Zappos, the online shoe retailer, has decided to go manager-free. This is gaining a great deal of media attention. Some are applauding Zappos attempt to move towards a holacracy, while others are questioning the sanity of it, calling it “an interesting experiment”. Zappos shift towards holacracy, however, is not nearly as interesting as some journalists attempt to question the logic of a manager-free organization.

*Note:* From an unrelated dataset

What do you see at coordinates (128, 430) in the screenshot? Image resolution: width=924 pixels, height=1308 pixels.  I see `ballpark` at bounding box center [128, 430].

Take this headline, for example: “Zappos goes manager-free – employees leave in droves” or “Zappos stopped managing its employees. They don’t seem too happy about it”. This suggests that people are leaving the company in protest against the new manager-free structure. In reality, Zappos offered a buy-out of “Three months' severance and 3 months of COBRA benefits, unless they were a Zappos employee for more than four years, in which case they would get one month of severance for every year with the company.

There can be a million reasons why taking a buy-out is a good idea for an employee, and few have to do with holacracy as a system. When journalists point out that 14% of the employees have decided to opt for the buy-out, they fail to add that annually, about 13% quit on voluntary basis (and 7% involuntary). This leaves about 300 people employed yearly. Worth noting is that Zappos have about 30,000 applying each year.

Critics have stated that holacracy might not work in societies where people are used to seeing careers as being interlinked with climbing the hierarchical ladder. In other words – if I can’t be a manager, then what drives me to perform well at work? Of course, one may wonder if such employees are worth having. If I employ people whose primary focus is their own advancement, then that means that their interest in the company they work for, as well as the work they do, comes in second place.

I’ve seen far too many examples of employees and managers taking decisions based on their own gains rather than that of the company they work for. Rather than fostering collaboration between people, hierarchy triggers competition. It’s everyone for himself, and you have to fight your way up.

Although many agree that collaboration between employees are vital for success, few have the courage and the imagination to explore structures that challenge the traditional top-down organizational structure.

Thumbs up for Zappos who dare challenge the traditional, hierarchical perspectives!